Federal court sets banana peel standard for consumer data protection

7 September 2015 by Steve Blum

Not best cybersecurity practice.

Companies that let bin loads of customer data get hauled away have one more thing to worry about: being sued by the Federal Trade Commission. A federal appeals court in Philadelphia ruled that the broad authority to police “unfair methods of competition in commerce” that congress gave the FTC 100 years ago extends to cyberspace.
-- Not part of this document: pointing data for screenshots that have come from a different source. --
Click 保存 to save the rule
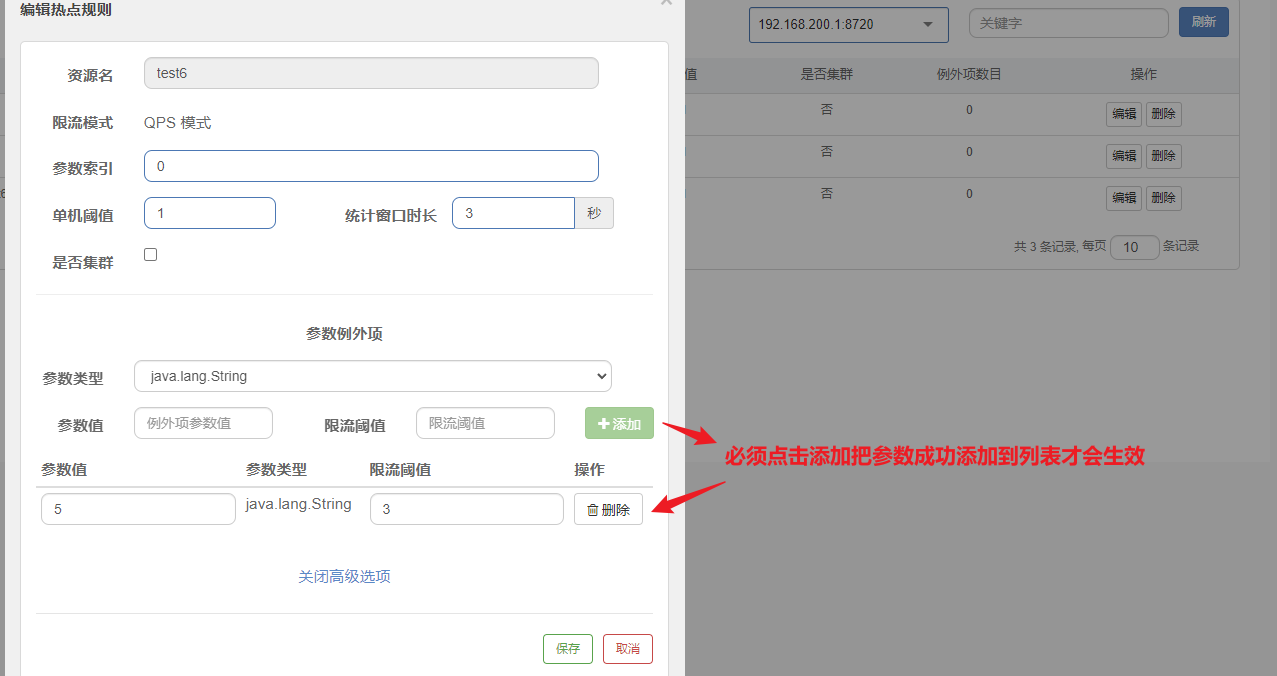The image size is (1277, 676). (x=568, y=648)
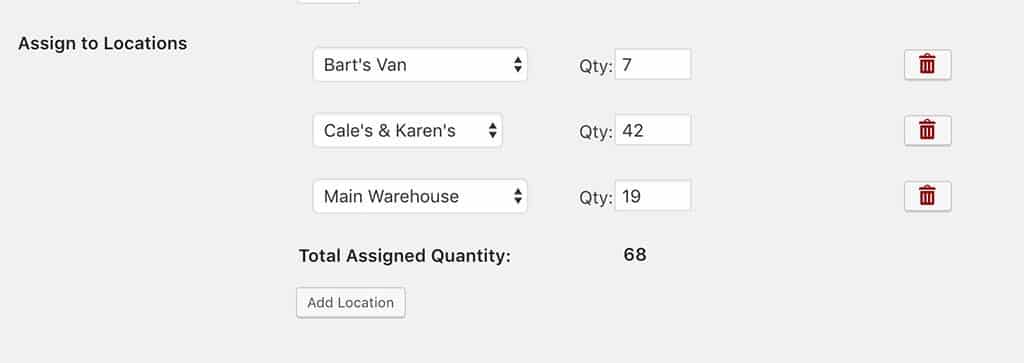1024x363 pixels.
Task: Click the partially visible button above Bart's Van
Action: point(328,2)
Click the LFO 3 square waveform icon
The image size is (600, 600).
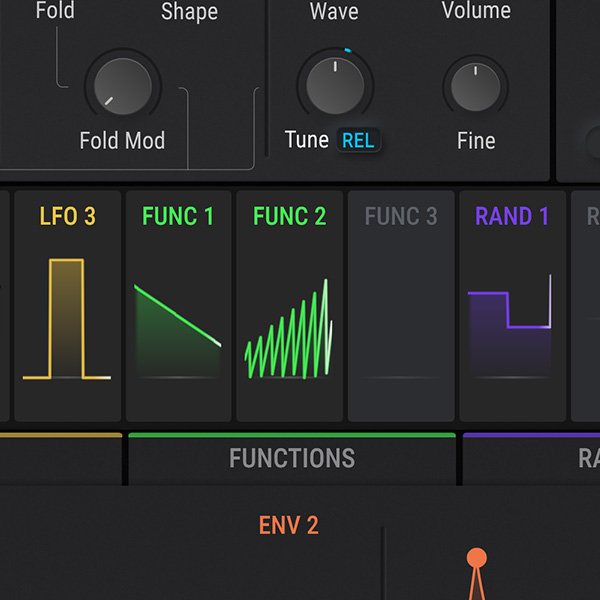67,320
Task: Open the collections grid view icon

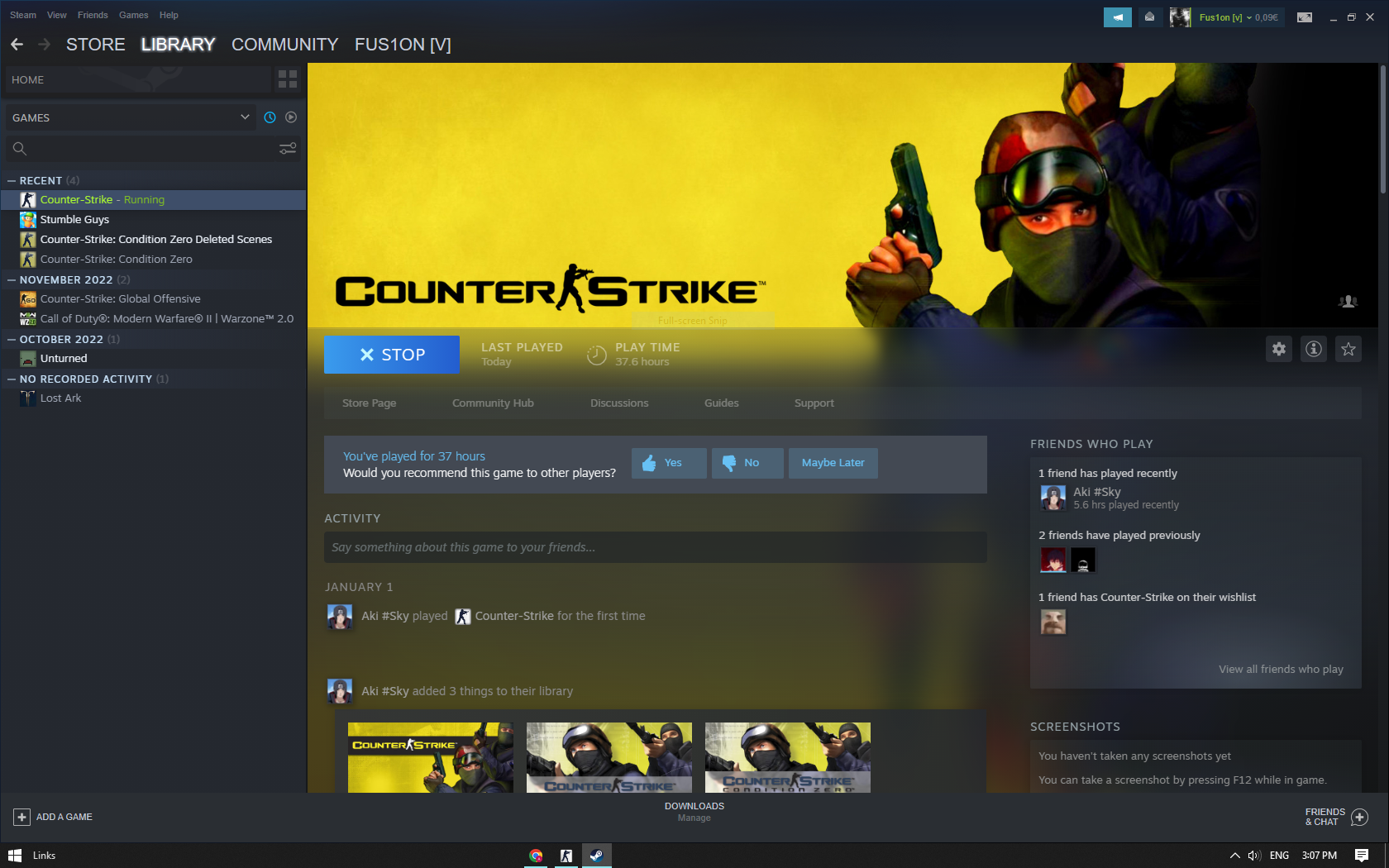Action: 288,79
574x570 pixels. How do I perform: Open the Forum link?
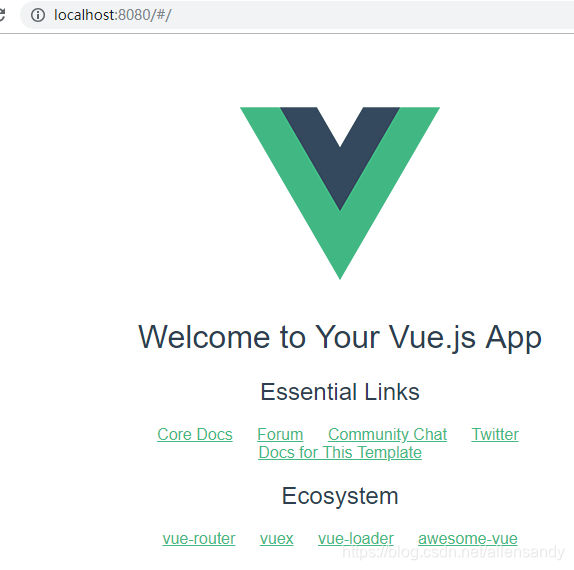280,435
That means the FTC can move ahead with legal action against Wyndham Hotels, which let crackers transfer data from more than 600,000 customers to a server based in Russia in 2008 and 2009.

The 47 page decision is mostly a discussion of what “unfair” means, but the bottom line is…

A company does not act equitably when it publishes a privacy policy to attract customers who are concerned about data privacy, fails to make good on that promise by investing inadequate resources in cybersecurity, exposes its unsuspecting customers to substantial financial injury, and retains the profits of their business.

Wyndham’s objections included raising the specter of the FTC regulating banana peels. The court said yeah, that’s right

Were Wyndham a supermarket, leaving so many banana peels all over the place that 619,000 customers fall hardly suggests it should be immune from liability under [federal law].

We are therefore not persuaded by Wyndham’s arguments that the alleged conduct falls outside the plain meaning of “unfair.”

Judging from the decision, Wyndham’s data security practices were laughable. Its systems were widely dispersed over franchisees and vendors, and no one was watching the big picture. One vendor – Micros Systems, Inc. – used “micros” as both its user name and password.

No telling yet how aggressive the FTC will be in managing consumer data security. It’s one thing to leave virtual banana peels all over the place, and another to fall prey to a sophisticated outside attack or an inside job – ask the federal Office of Personal Management or the National Security Agency about that. If the FTC wants another test case, it need look no further than its own employee data.